2 NOÇÕES GERAIS SOBRE A TRANSEXUALIDADE
Transexualidade e Direito instituem um dos temas de maior relevância jurídica dos dias de hoje por sua notável evolução e disseminação nas relações humanas e sociais, por isso, sua repercussão em vários ramos da ciência jurídica. A questão vem suscitando relevante interesse, seja por sua atualidade, seja por integrar debates nos tribunais brasileiros.
Importa definir a figura do transexual e a advogada especialista no assunto, Tereza Rodrigues Vieira (1997, p.47) aduz que o Transexual é um indivíduo que sente pertencer ao sexo oposto aos seus órgãos sexuais externos e constante no registrado em sua certidão de nascimento. Sendo assim, é notório o fato de que o transexual é insatisfeito com seu corpo, pois acredita ter nascido no corpo errado, existindo assim, o sexo psicológico e o físico. Tais descontentamentos podem implicar, até mesmo, no desejo de reversão sexual por meio de cirurgia de mudança de sexo.
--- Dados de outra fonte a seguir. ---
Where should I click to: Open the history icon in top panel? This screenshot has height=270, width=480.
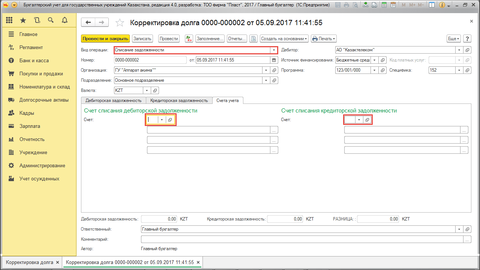pos(37,20)
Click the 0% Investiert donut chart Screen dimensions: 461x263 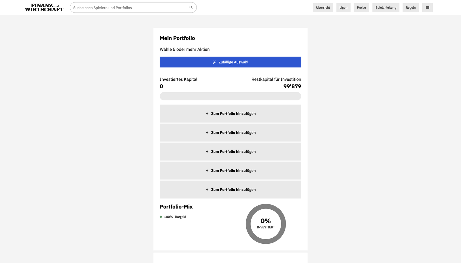point(266,224)
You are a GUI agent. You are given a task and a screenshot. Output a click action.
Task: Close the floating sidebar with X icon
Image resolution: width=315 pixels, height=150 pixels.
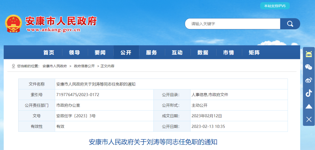(x=309, y=119)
De início, importante esclarecer algumas concepções sobre a figura do transexual. Valemo-nos de algumas definições apresentadas por estudiosos do direito.
Para Tereza Rodrigues Vieira (VIEIRA, 1999, p.47):
Transexual é o indivíduo que possui a convicção inalterável de pertencer ao sexo oposto ao constante em seu Registro de Nascimento, reprovando veementemente seus órgãos sexuais externos, dos quais deseja se livrar por meio de cirurgia. Segundo uma concepção moderna o transexual masculino é uma mulher com corpo de homem. Um transexual feminino é, evidentemente, o contrário. São, portanto, portadores de neurodis-cordância de gênero. Suas reações são, em geral, aquelas próprias do sexo com o qual se identifica psíquica e socialmente. Culpar este indivíduo é o mesmo que culpar a bússola por apontar para o norte.
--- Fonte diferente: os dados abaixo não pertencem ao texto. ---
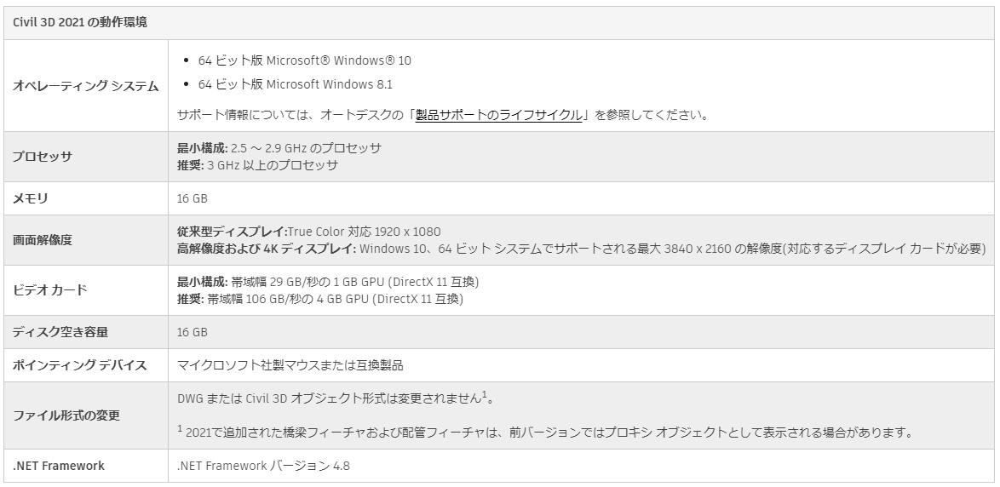Open the 製品サポートのライフサイクル link

[x=499, y=116]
Nas palavras de Maria Berenice Dias (DIAS, 2010, p.05), o transexual se caracteriza pela:
[...] eventual incoincidência entre o sexo aparente e o psicológico que gera problemas de diversas ordens. Além de um profundo conflito individual,repercussões acabam ocorrendo nas áreas médica e jurídica, pois o transexual tem a sensação de que a biologia se equivocou com ele. Ainda que reúna em seu corpo todos os caracteres orgânicos de um dos sexos, seu psiquismo pende, irresistivelmente, ao sexo oposto. Mesmo sendo biologicamente normal, nutre um profundo inconformismo com o sexo biológico e intenso desejo de modificá-lo, o que leva à busca de adequar a externalidade à alma.
O professor Flavio Tartuce (TARTUCE, 2003) faz a distinção entre Transexualismo, Homossexualismo e Bissexualismo, como sendo:
O transexualismo constitui, assim, uma doença ou patologia,segundo apontam vários autores especializados no assunto e algumas entidades médicas internacionais e de outra nacionalidade. Não se confunde, portanto com o Homossexualismo (atração por pessoa do mesmo sexo) ou com o bissexualismo (atração por pessoa do mesmo sexo e do sexo oposto, concomitantemente). Trata-se de uma situação diferenciada, que merece tratamento diferenciado,consagração da especialidade, de acordo com a segunda parte do princípio constitucional da isonomia (“a lei deve tratar de maneira desigual os desiguais).